====== Record excerpts ======

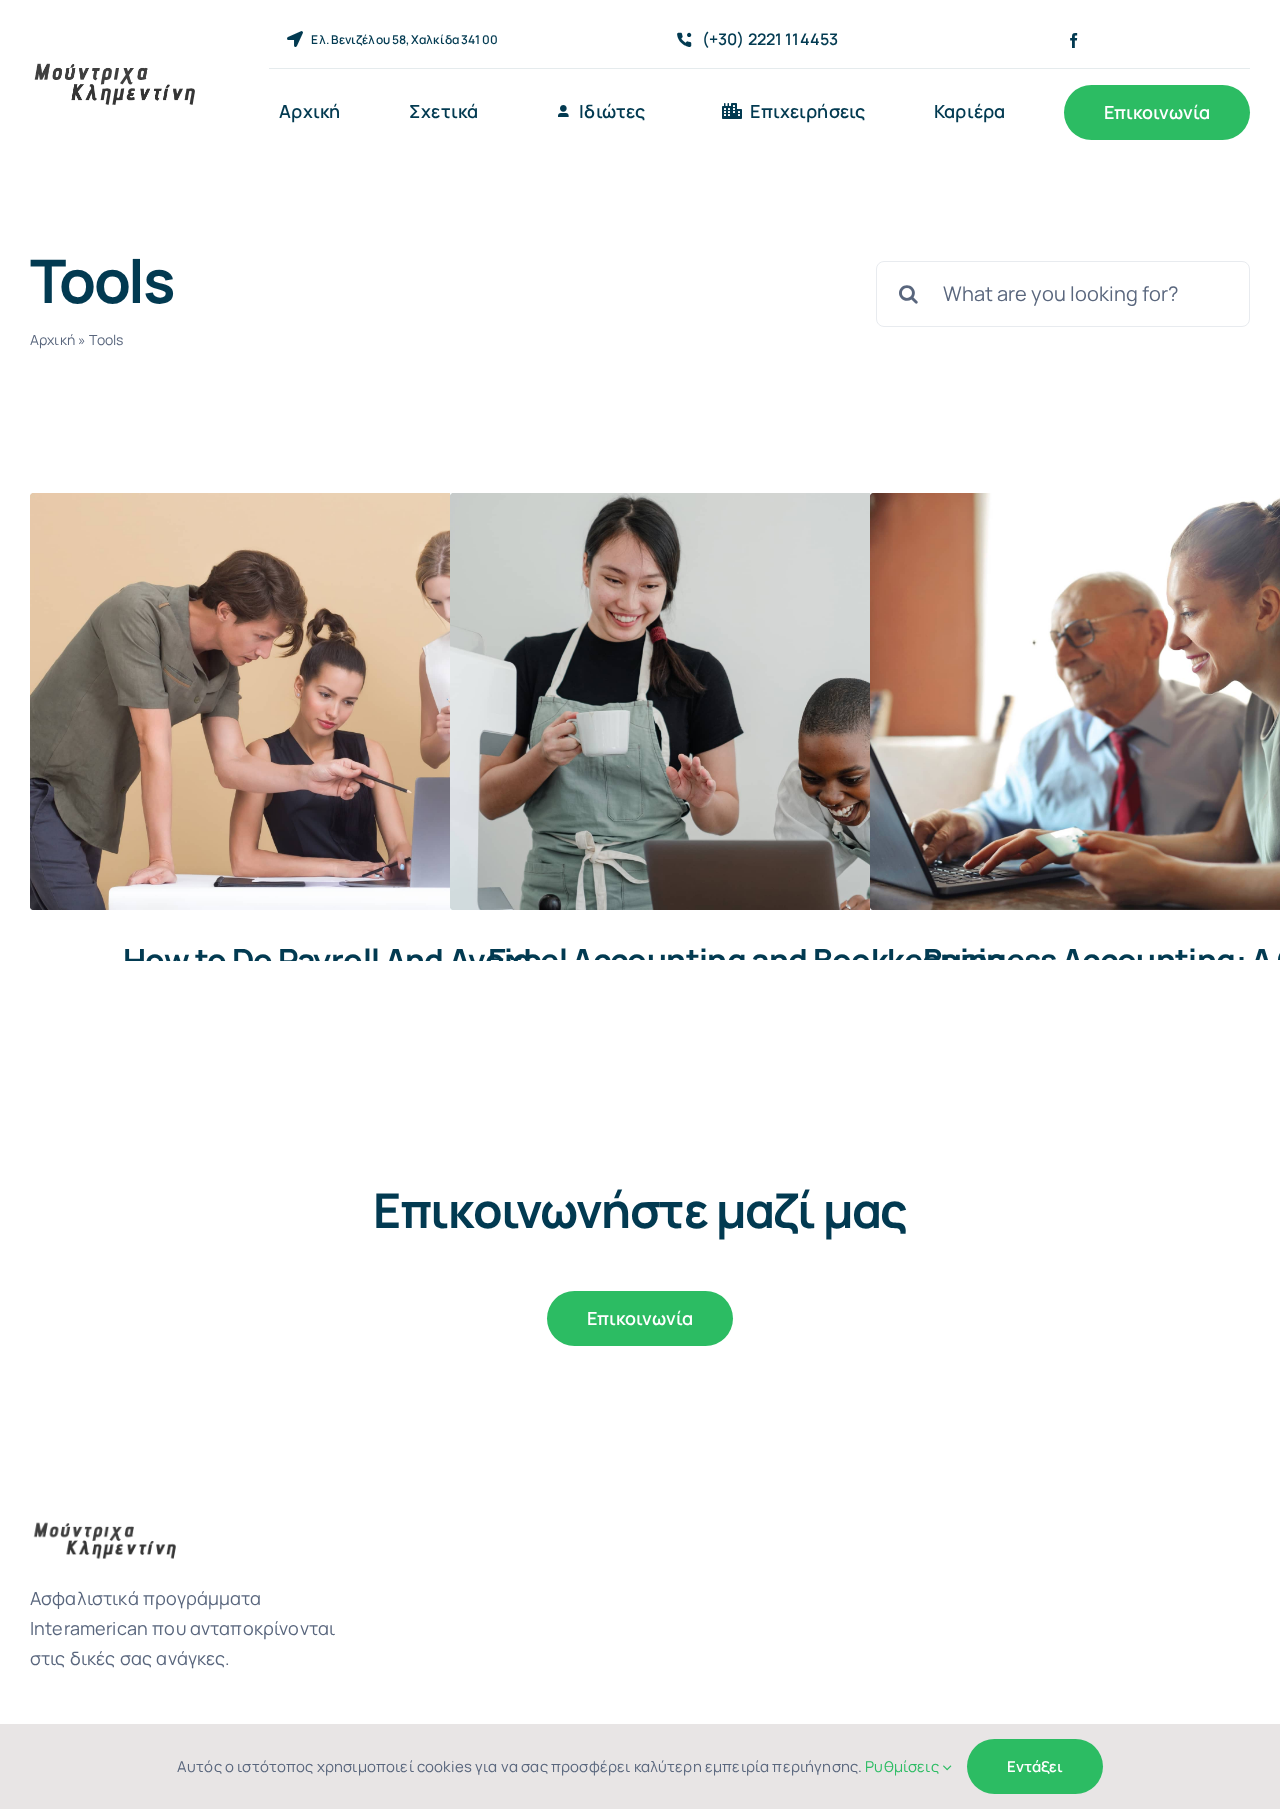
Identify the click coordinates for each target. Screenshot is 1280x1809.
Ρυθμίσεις (903, 1766)
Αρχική (52, 339)
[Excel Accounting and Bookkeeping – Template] (745, 701)
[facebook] (1073, 40)
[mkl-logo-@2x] (116, 67)
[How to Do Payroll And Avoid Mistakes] (325, 701)
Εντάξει (1035, 1766)
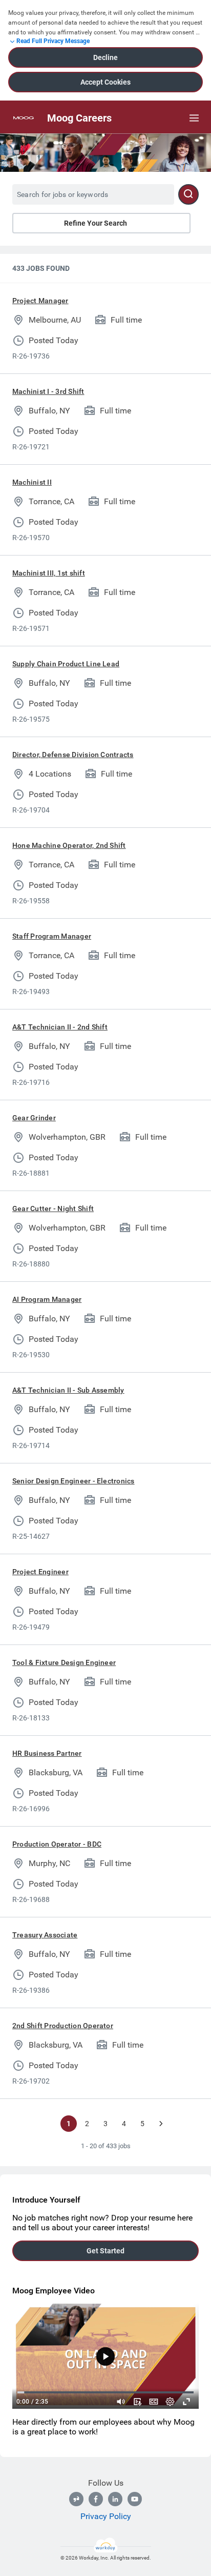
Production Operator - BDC (56, 1844)
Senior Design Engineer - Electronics (73, 1481)
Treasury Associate (44, 1935)
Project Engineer (40, 1572)
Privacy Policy (105, 2516)
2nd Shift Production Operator (62, 2026)
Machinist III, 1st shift (48, 573)
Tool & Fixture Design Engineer (64, 1662)
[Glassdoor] (76, 2499)
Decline (105, 57)
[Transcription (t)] (137, 2401)
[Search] (188, 194)
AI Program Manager (46, 1299)
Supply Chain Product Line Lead (65, 664)
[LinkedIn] (115, 2499)
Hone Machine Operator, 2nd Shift (69, 845)
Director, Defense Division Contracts (73, 754)
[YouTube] (135, 2499)
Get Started (105, 2251)
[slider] (121, 2401)
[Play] (105, 2356)
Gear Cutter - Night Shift (53, 1208)
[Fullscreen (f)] (186, 2401)
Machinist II (32, 482)
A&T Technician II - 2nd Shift (60, 1027)
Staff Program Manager (51, 936)
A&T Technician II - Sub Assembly (68, 1390)
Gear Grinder (34, 1118)
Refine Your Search (95, 223)
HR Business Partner (47, 1753)
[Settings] (170, 2401)
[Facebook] (96, 2499)
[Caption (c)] (153, 2401)
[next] (161, 2123)
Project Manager (40, 300)
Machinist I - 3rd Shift (48, 391)
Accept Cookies (105, 82)
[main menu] (194, 118)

======

§ **Task description**: Pull out every line in the material above where "Production" occurs.

§ **Answer area**:
Production Operator - BDC (56, 1844)
2nd Shift Production Operator (62, 2026)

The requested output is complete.